My father has been more present in my thoughts recently for a variety of reason. As I watch discussion about gun violence or the current state of our country, I am actually thankful he is not here. When he was dying the columbine shooting occurred. He always had the news on the television. The reports and images from columbine were raw and painful. At some point I explained to him that I wanted him to not watch the news while I was visiting because I knew the pain I would face once he died was similar to what the columbine community and our country were feeling. As these tragedies occur I think of my dad. I know he would be so frustrated and sad about the many injustices that are happening here there and everywhere. Though he wasn’t proud of himself I was. I knew his life had been harder then I could imagine. I often tried to understand his behaviors. His behavior at times was not appropriate. Therefore I looked for answers to why he directed his anger and pain to his family. He told me to never name a child after him. He said he didn’t want to have a service that included military honors.
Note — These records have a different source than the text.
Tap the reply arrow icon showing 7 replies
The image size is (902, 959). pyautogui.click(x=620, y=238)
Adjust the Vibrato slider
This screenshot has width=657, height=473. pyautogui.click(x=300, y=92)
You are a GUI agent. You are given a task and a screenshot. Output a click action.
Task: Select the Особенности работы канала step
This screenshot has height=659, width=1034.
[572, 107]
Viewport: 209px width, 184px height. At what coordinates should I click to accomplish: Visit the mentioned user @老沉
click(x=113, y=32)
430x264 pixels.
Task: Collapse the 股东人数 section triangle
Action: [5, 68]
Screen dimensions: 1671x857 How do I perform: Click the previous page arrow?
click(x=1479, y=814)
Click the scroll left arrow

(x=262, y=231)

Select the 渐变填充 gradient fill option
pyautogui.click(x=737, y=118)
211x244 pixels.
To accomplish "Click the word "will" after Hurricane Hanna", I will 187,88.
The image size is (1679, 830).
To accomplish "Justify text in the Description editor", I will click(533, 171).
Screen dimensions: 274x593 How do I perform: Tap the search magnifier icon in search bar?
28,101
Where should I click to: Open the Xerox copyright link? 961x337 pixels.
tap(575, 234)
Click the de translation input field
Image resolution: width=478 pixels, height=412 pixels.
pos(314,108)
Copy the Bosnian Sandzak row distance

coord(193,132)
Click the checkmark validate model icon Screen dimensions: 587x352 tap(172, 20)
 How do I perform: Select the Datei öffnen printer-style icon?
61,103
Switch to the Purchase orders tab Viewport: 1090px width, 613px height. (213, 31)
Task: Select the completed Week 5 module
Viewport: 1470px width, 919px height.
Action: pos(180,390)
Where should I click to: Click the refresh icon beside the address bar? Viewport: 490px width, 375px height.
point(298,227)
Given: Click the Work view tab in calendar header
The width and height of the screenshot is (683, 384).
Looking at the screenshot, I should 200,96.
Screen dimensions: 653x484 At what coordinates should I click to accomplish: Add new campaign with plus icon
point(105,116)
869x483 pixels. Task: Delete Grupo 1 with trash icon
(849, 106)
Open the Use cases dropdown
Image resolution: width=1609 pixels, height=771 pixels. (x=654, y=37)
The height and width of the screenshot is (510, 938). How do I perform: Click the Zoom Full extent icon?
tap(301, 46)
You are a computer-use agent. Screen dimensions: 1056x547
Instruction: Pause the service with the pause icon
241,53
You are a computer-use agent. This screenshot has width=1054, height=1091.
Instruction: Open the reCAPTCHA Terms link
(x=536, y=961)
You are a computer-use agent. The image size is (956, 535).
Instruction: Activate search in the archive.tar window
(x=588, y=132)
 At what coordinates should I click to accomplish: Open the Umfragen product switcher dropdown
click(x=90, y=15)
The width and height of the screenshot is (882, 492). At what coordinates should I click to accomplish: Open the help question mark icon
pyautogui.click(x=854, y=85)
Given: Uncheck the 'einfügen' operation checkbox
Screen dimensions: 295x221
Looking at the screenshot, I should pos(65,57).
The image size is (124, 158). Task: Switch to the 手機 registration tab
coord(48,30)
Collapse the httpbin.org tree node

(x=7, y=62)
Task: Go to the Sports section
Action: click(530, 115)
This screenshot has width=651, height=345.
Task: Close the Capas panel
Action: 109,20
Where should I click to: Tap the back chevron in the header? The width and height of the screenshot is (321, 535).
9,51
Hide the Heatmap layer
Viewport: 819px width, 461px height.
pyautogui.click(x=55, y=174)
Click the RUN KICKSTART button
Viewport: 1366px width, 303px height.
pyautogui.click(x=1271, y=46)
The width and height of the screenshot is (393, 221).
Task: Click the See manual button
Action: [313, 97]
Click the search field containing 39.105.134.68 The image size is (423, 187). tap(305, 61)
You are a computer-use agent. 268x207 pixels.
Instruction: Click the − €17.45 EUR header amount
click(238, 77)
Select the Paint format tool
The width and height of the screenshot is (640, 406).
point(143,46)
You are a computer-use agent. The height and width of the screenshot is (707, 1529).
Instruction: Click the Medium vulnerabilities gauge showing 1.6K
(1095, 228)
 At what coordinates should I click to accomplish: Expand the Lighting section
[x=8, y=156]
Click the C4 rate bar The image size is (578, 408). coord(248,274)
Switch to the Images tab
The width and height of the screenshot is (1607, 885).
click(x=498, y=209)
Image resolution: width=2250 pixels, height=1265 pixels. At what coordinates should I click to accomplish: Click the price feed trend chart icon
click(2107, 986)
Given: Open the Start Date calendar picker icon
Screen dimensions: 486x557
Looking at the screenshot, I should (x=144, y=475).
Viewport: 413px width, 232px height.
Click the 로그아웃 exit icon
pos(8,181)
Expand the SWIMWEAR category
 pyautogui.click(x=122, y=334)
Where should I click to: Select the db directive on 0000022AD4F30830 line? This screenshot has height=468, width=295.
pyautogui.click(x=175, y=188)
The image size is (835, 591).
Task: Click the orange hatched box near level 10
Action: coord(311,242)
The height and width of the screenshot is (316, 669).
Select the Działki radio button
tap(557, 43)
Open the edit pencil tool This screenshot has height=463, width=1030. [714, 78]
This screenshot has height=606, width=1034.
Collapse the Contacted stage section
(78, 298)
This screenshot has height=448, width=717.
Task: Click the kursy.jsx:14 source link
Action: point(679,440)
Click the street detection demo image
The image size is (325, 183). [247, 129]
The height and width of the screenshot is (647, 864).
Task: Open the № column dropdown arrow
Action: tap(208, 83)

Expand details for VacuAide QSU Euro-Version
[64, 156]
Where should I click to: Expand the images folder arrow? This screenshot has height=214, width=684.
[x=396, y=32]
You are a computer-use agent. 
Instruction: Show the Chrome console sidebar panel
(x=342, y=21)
I think shame may have been a piece of why. This breaks my heart for him. Though I was thankful we didn’t have to endure a military service, his service was great. He signed up for service before he was old enough to serve. Therefore his family had to agree to let him serve. As a parent I can’t imagine sending my child to war. I applaud all of those people who sign up for service. And all of the families that support their service. It’s heartbreaking on so many levels. I can’t imagine signing up for service. But I am thankful to all that have and all that do. They are all #faroutstars to me!